01:30 PM - 01:55 PM
Sufficient optimality conditions hold for almost all nonlinear semidefinite programs
We derive a new genericity result for nonlinear semidefnite programming (NLSDP). Namely, almost all linear perturbations of a given NLSDP are shown to be nondegenerate. Here, nondegeneracy for NLSDP refers to the transversality constraint qualification, strict complementarity and second-order sufficient condition. Due to the presence of the second-order suffcient condition, our result is a nontrivial extension of the corresponding results for linear semidefinite programs (SDP) from Alizadeh et al. (Math Program 77(2, Ser. B):111-128, 1997). The proof of the genericity result makes use of Forsgrens derivation of optimality conditions for NLSDP in Forsgren (Math Program 88(1, Ser. A):105-128, 2000). Due to the latter approach, the positive semidefiniteness of a symmetric matrix is locally equivalent to the fact that its certain Schur complement is positive semidefinite. This yields a reduced NLSDP by considering the new semidefinite constraint. While deriving optimality conditions for the reduced NLSDP, the well-known and often mentioned H-term in the second-order sufficient condition vanishes. This allows us to access the proof of the genericity result for NLSDP.
01:55 PM - 02:20 PM
A variational perspective for accelerated methods in optimization
Accelerated gradient methods play a central role in optimization, achieving optimal rates in many settings. While many generalizations and extensions of Nesterov's original acceleration method have been proposed, it is not yet clear what is the natural scope of the acceleration concept. In this work, we study accelerated methods from a continuous-time perspective. We show that there is a Lagrangian functional that we call the “Bregman Lagrangian” which generates a large class of accelerated methods in continuous time, including (but not limited to) accelerated gradient descent, its non-Euclidean extension, and accelerated higher-order gradient methods. We show that the continuous-time limit of all of these methods correspond to traveling the same curve in spacetime at different speeds. From this perspective, Nesterov's technique and many of its generalizations can be viewed as a systematic way to go from the continuous-time curves generated by the Bregman Lagrangian to a family of discrete-time accelerated algorithms.
02:20 PM - 02:45 PM
Smooth quasi-Newton methods for nonsmooth optimization
Sporadic informal observations over several decades (and most recently in Lewis-Overton, 2013) suggest that quasi-Newton methods for smooth optimization can also work surprisingly well on nonsmooth functions.

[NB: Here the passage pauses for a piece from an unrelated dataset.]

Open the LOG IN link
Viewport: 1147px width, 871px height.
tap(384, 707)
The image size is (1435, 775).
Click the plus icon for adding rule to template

This talk explores this phenomenon from several perspectives. First, we compare experimentally the two most popular quasi-Newton updates, BFGS and SR1, in the nonsmooth setting. Secondly, we study how repeated BFGS updating at a single fixed point can serve as a separation oracle (for the subdifferential). Lastly, we show how Powell's original 1976 BFGS convergence proof for smooth convex functions in fact extends to some nonsmooth settings.
02:45 PM - 03:10 PM
A SMART stochastic algorithm for nonconvex optimization with applications to robust Machine Learning
We show how to transform any optimization problem that arises from fitting a machine learning model into one that (1) detects and removes contaminated data from the training set and (2) simultaneously fits the trimmed model on the remaining uncontaminated data. To solve the resulting nonconvex optimization problem, we introduce a fast stochastic proximal-gradient algorithm that incorporates prior knowledge through nonsmooth regularization.
This is joint work with Damek Davis.